PCP INFECTION IN HUMANS
The disease once known as Pneumocystis carinii pneumonia is one of the leading causes of illness and death in persons with impaired immunity. It has been described in immunodeficient patients for many years—back to the time of Jirovec’s research—but until the AIDS epidemic, it did not affect a substantial number of patients.
Fortunately, the incidence of PCP, as well as other opportunistic infections, in persons infected with the human immunodeficiency virus has declined dramatically since the introduction of highly active antiretroviral therapy (HAART). Pneumocystis remains a major pathogen, however, in HIV-infected persons who either are not receiving HAART or are not responding to HAART.
PCP also has clinical import for persons immunocompromised for reasons other than HIV, such as by organ transplantation or chemotherapy for cancer or another malignant disease. Pneumocystis infection has even been documented in people who are only mildly immunodeficient, but have a chronic lung disease.
The fungus has a tropism for our lungs’ alveoli, which are the tiny capillary-covered air sacs that serve as the primary sites for the critical exchange of gases (we take oxygen in; expel carbon dioxide out) that occurs between the outside air and our bloodstreams. Tropism describes an organism’s involuntary orientation, response, or forward movement.
It is clear that Pneumocystis enters our bodies by a respiratory route. We breathe in this potentially life-threatening fungus. But where does the fungus come from? How does an immunodeficient person get infected with PCP?
According to the U.S. Centers for Disease Control and Prevention, Pneumocystis is extremely rare in healthy people. Although the organism can live (it “colonizes”) in human lungs without producing symptoms—notably, a fever, dry cough, difficulty breathing, chest pains, and extreme fatigue—we are not all walking around normally with Pneumocystis, which can become active when our immunity is impaired.
It is also true that most children develop anti- Pneumocystis antibodies early in life, and that the prevalence of these antibodies appears to increase with age. The CDC says that at any given time 20 percent of adults carry the fungus, which their immune systems remove within several months.
As far as I could discern from my research, the mode of Pneumocystis infection is not fully understood. For years, it was thought that humans were infected with this opportunistic pathogen very early in life and developed PCP as a result of reactivation of the latent infection when (and if) they became immunodeficient. Emerging evidence now suggests that PCP is the result of a reinfection of an as yet unknown human or environmental source.
Distributed throughout the world, the ubiquitous Pneumocystis is most likely transmitted from human to human.
The most effective treatment for PCP remains TMP-SMX. As I noted in my previous posts on AIDS, there is a high incidence of intolerance to this drug because of allergies to the sulfa component. This has not changed.

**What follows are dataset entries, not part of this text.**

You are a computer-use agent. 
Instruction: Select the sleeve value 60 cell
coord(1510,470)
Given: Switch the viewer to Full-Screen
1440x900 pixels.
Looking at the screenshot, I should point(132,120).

The drug is often prescribed to immunocompromised persons as a preventive for PCP, as so-called prophylaxis. Physicians also prescribe Bactrim®, the most common brand name for TMP-SMX, for patients who are taking high-dosage steroids.
According to an overview article by two critical-care pulmonologists at Louisiana State University,** nonadherence with prophylaxis and/or long-term prophylaxis use in Pneumocystis-colonized individuals have given rise to TMP-SMX-resistant strains of the pathogen. With drug resistance come treatment failure and increased mortality. There is now a great need for novel therapies.
For a general overview of PCP, see the CDC’s explanation at https://www.cdc.gov/fungal/diseases/pneumocystis-pneumonia/index.html.
*James R. Stringer et al, “A New Name (Pneumocystis jiroveci) for Pneumocystis from Humans,” Emerging Infectious Diseases 8 (2002): 891-96.
**Michelle N. Kelly and Judd E. Shellito, “Current Understanding of Pneumocystis Immunology,” Future Microbiology 5 (2010): 43-65.